Yeah they’re comfortable! It’s more so just trying to cram in too many events at once.
the “pushing me to be social” thing gets me thinking. You don’t want to go. You are ONLY going, as far as I can tell, to please others and quiet the voice in your head. You have no inherent internal desire to invest the time, the drive, the inconvenience, the energy. Now. There’s absolutely nothing wrong with saying, “I need to sit this one out.” There’s a great Jennifer Coolidge meme/scene about this. I’ll see if I can find the link!
tiktok.com/@halanscott/vide.... I know it’s TikTok. I don’t even have TikTok. Just search Jennifer Coolidge Domt Go Right Now to bring it up if you want to see it. lol.
To me friends are more important than a 'pride' event.

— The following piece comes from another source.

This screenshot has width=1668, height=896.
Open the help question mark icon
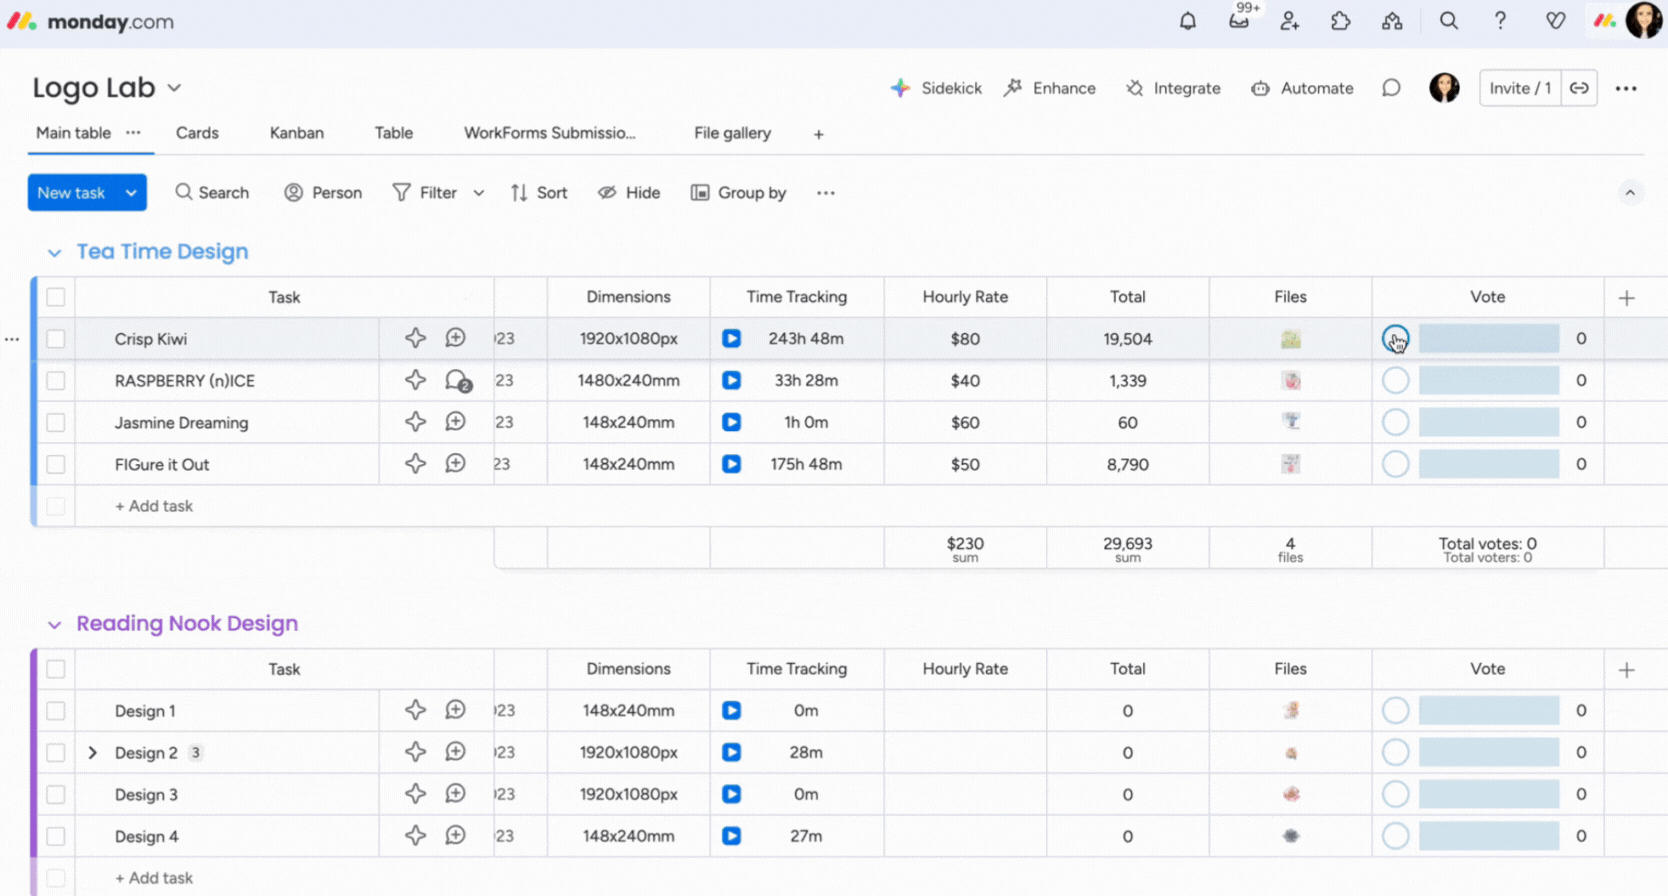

Make the effort. I drove 6 hours yesterday round trip to attend a golf outing and dinner with my college football team buddies. It was worth it.
it sounds like you really do have a lot of negative thoughts and a lot of thoughts about what you are supposedly obligated to do. This is exactly the sort of thing that cognitive behavioral therapy is designed to deal with. I suggest you do some studying about cognitive behavioral therapy and I think you will find it helpful. I usually recommend the book Feeling Great by David Burns.
Books by Eckhart Tolle helped me a lot. He terms it "identification with the mind", Instead of identifying with the mind, you just become the observer and let the mind play its tantrums. You watch it like you would watch a movie and let go of all the thoughts. Most of them are repetitive and annoying. He has a topic "Duck with a human mind" in his book A New Earth:
In The Power of Now, I mentioned my observation that after two ducks get into a fight, which never lasts long, they will separate and float off in opposite directions. Then each duck will flap its wings vigorously a few times; thus releasing the surplus energy that built up during the fight. After they flap their wings, they float on peacefully, as if nothing had ever happened. If the duck had a human mind, it would keep the fight alive by thinking, by storymaking.
This would probably be the duck's story: “I don't believe what he just did. He came to within five inches of me. He thinks he owns this pond. He has no consideration for my private space. I'll never trust him again. Next time he'll try something else just to annoy me. I'm sure he's plotting something already. But I'm not going to stand for this. I'll teach him a lesson he won't forget.” And on and on the mind spins its tales, still thinking and talking about it days, months, or years later. As far as the body is concerned, the fight is still continuing, and the energy it generates in response to all those thoughts is emotion, which in turn generates more thinking. This becomes the emotional thinking of the ego. you can see how problematic the duck's life would become if it had a human mind. But this is how most humans live all the time. No situation or event is ever really finished. The mind and the mindmade “me and my story” keep it going.
We are a species that ahas lost its way. everything natural, every flower or tree, and every animal have important lessons to teach us if we would only stop, look and listen. Our duck's lesson is this: Flap your wings – which translates as “let go of the story” and return to the only place of power: the present moment.
You’re tied between wanting to be a kind/supportive friend and wanting to enjoy yourself at a big event you believe in? Do you think people will show up to your friend’s birthday? It’s always tough when no one who’s invited shows, so sometimes I consider this. Whatever you decide guilt is a human emotion, but not a useful emotion. Be proud of yourself for wanting to go out. Maybe do something special for the friend’s birthday at another date. You’re not a bad or selfish person- it’s just bad timing and both events is a lot for anyone. I wish you luck.
Your doing what I do , beating yourself up over things that you shouldn't be punishing yourself for. Your only one person trying to do your best and when your trying to do stuff to please everyone else and then in the end you end up feeling overwhelmed and even resentful. Your friend sounds very understanding so you can only do your best and that's good enough and there will be more birthdays for you to go to.